Skipton’s Anne Buckley, a lecturer in German and Translation Studies with the University of Leeds, provides here a detailed insight into the German prisoners held at Raikeswood Camp including the men’s occupations, home towns and injuries.

Lovers of statistics will appreciate this fascinating delve into the men who were imprisoned in Skipton in WW1.

USING the records of the International Red Cross, it has been possible to identify 916 of the Germans who were incarcerated in the camp in Skipton during its existence from January 1918 until October 1919.

We believe that this represents at least 99 percent of the total number.

As Skipton was an officers’ camp the vast majority of these men were officers, but there were also enlisted men and NCOs who acted as orderlies to the officers.

The peak occupancy was approximately 550 officers and 120 men.

The men came from various different branches of the military. While the majority were from the Army there were also some naval personnel including 14 U-boat officers, of whom seven were commanders.

These included Ralph Wenninger, who was one of the most successful U-boat captains of the First World War.

There were at least 26 airmen, including flying ace Joachim von Bertrab.

Of the 916 men, 592 were reservists who had a wide range of different careers in civilian life.

The International Red Cross only started recording the men’s occupations in June 1918 so we only have this information for the final 221 men to arrive at the camp.

Of these, there were 34 teachers, 23 businessmen, 10 farmers and eight bank workers including one manager.

There were five fully-qualified doctors and four in training, three gardeners, three barbers and three engineers.

Other occupations included accountant, baker, judge, chemist, dentist, butcher, plumber, waiter, tailor, shoemaker, locksmith, wheelwright, customs official, architect and pharmacist.

There were 17 students and 14 of the men were still at school.

One of the teachers was Willy Cossmann who, along with Fritz Sachsse, compiled diary entries and accounts written by the prisoners into a book, Kriegsgefangen in Skipton, which was published in Munich in 1920.

Cossmann also set up a sixth form in the camp for the younger officers who had not been able to complete their schooling before the war.

Exams were set and taken in the camp and the students were awarded their qualifications by the Prussian Ministry of Education.

The German prisoners came from all over the German Empire.

The state of Bavaria and the Prussian provinces of Brandenburg and the Rhine were home to the greatest number of Skipton prisoners: 79, 106 and 81 respectively. Seventy of the men lived in the Berlin area, and 26 in Hamburg.

Local identity was important to the men and they formed regional societies in the camp and organised entertainment evenings with traditional music and dancing.

A further and much more serious consequence of this regional spread arose after the war, when Germany lost 13 per cent of its land and 10 per cent of its population following the Treaty of Versailles.

This meant that some of the Skipton prisoners returned home to areas that were no longer part of the German Empire or areas that were transferred to other countries shortly afterwards following plebiscites.

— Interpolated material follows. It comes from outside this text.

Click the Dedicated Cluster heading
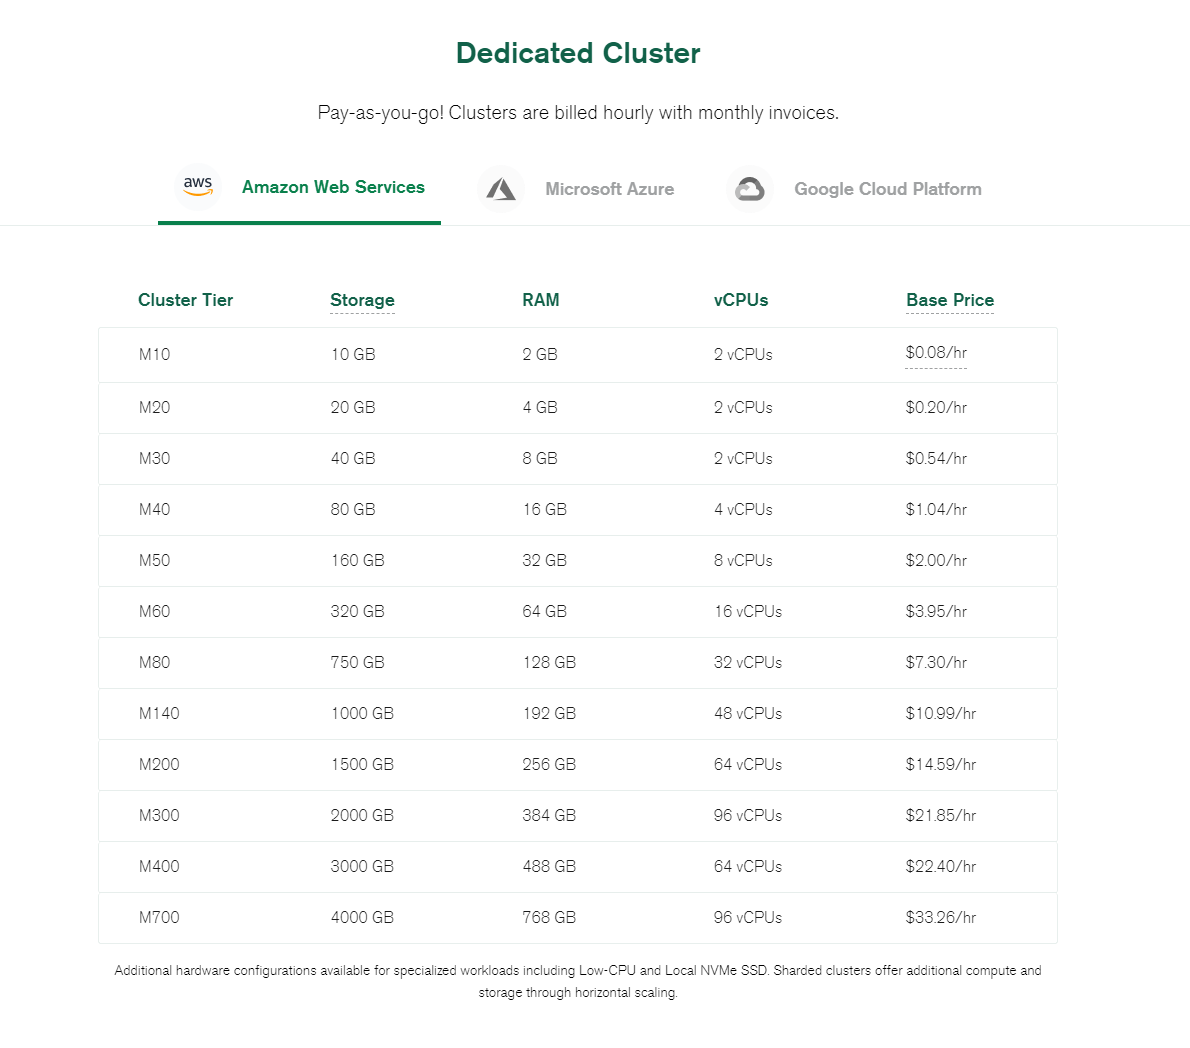 (578, 53)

These areas included Alsace-Lorraine, which was returned to France, Northern Schleswig, which became Danish, Malmedy, which was given to Belgium and most of West Prussia, which went to Poland.

In the book written by the German prisoners (Kriegsgefangen in Skipton) there are only a small number of references to their battlefield injuries.

However, analysis of the International Red Cross records shows that, of the 916 Skipton prisoners identified, 322 (35 per cent) of them had injuries at the time of capture and 18 (2 per cent) of them were sick.

Of the 322 prisoners with injuries, 249 (77 per cent) had sustained gunshot wounds – this represents over a quarter (27 per cent) of the prisoners.

There were five men with amputations (a leg, an arm, a hand and two with finger loss.

Twenty men had fractures, 12 of the leg or foot, six of the arm or wrist and 2 of the jaw.

Some men had multiple injuries, one of whom had suffered a compound fracture of the skull in addition to fractures of the tibia and femur.

One of the most seriously injured men was Otto von Kühlewein.

He was captured on the Western Front on April 13, 1918 with gunshot wounds to his side, neck and left arm, which had to be amputated.

After four months in hospital in Dartford he arrived in Skipton on August 16, 1918.

He was taken to Brocton Military hospital on October 17 and repatriated six days later, but died within three weeks aged 29.

The work to obtain data from the International Red Cross records was carried out by Anne Buckley’s partner Triss Kenny and verified by University of Leeds History students Alice Craft and Joe Everitt.

Joe, of West Burton, in Bishopdale, focused on the men’s home towns and produced the map.

An English translation of the book written by the German prisoners (Kriegsgefangen in Skipton) has been painstakingly produced by staff and students from the University of Leeds and edited by Anne Buckley.

It is scheduled to be published by Pen & Sword in February 2021.

Notes and sketches for the original book were written down and smuggled out of camp when the prisoners were released and make into a fascinating diary.